Duro despliegue policial

Pero los turistas a veces se comportan como hordas irracionales. Los viajeros gastan su dinero y sus escasas vacaciones para disfrutar de un paisaje idílico y no está dispuesta a aceptar negativas. Es algo que saben bien las autoridades filipinas, que han puesto en marcha un duro despliegue policial para frenar posibles altercados. 
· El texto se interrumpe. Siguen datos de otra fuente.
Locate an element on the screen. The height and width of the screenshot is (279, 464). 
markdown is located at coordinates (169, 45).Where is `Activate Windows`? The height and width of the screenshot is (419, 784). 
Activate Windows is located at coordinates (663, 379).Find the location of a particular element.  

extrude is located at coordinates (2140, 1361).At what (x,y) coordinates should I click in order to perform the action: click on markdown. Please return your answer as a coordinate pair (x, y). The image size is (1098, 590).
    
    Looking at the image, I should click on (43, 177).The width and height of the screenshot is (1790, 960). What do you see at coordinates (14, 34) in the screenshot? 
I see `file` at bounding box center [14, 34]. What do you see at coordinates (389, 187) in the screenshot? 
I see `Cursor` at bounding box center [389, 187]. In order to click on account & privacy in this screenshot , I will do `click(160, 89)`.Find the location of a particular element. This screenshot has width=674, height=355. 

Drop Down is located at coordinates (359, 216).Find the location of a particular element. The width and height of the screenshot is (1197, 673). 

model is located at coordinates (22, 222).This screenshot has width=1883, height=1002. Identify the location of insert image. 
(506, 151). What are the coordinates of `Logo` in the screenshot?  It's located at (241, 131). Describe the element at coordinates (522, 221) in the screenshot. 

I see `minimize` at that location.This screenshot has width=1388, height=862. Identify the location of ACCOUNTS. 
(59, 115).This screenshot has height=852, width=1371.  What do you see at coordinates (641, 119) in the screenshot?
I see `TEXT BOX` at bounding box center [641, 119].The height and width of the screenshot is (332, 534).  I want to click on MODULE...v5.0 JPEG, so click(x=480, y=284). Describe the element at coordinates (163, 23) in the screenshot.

Es curioso ver el entrenamiento de los antidisturbios. Armados y protegidos de arriba abajo, como estamos habituados a ver, cargan en plena playa contra un grupo de turistas de pega. Barren la arena literalmente y cargan contra personas provistas de gorras y riñoneras. 

"Fosas sépticas"

El motivo es habitual en parajes como la isla de Boracay. Su reducido espacio y sus limitados recursos han sido insuficientes para acoger a las masas de turistas. El inadecuado tratamiento de las aguas residuales durante años, han convertido ciertas áreas de su territorio en los que las propias autoridades han descrito como “fosas sépticas”

Desde el pasado abril hasta dentro de seis meses, la isla permanecerá cerrada a los turistas. Y los que logren alcanzarla serán tratados como manifestantes. 

Más allá del perjuicio a los turistas, subyace el débil equilibrio entre naturaleza, demografía y economía. Los 40.000 habitantes de Boracay necesitan del turismo para vivir. Y no entienden que al mismo tiempo que las autoridades filipinas clausuran la isla, permitan la construcción de un gran hotel con casino. Perciben una maniobra para adecuar la isla a las necesidades del grupo inversor que está aportando los 500 millones de dólares necesarios para la obra.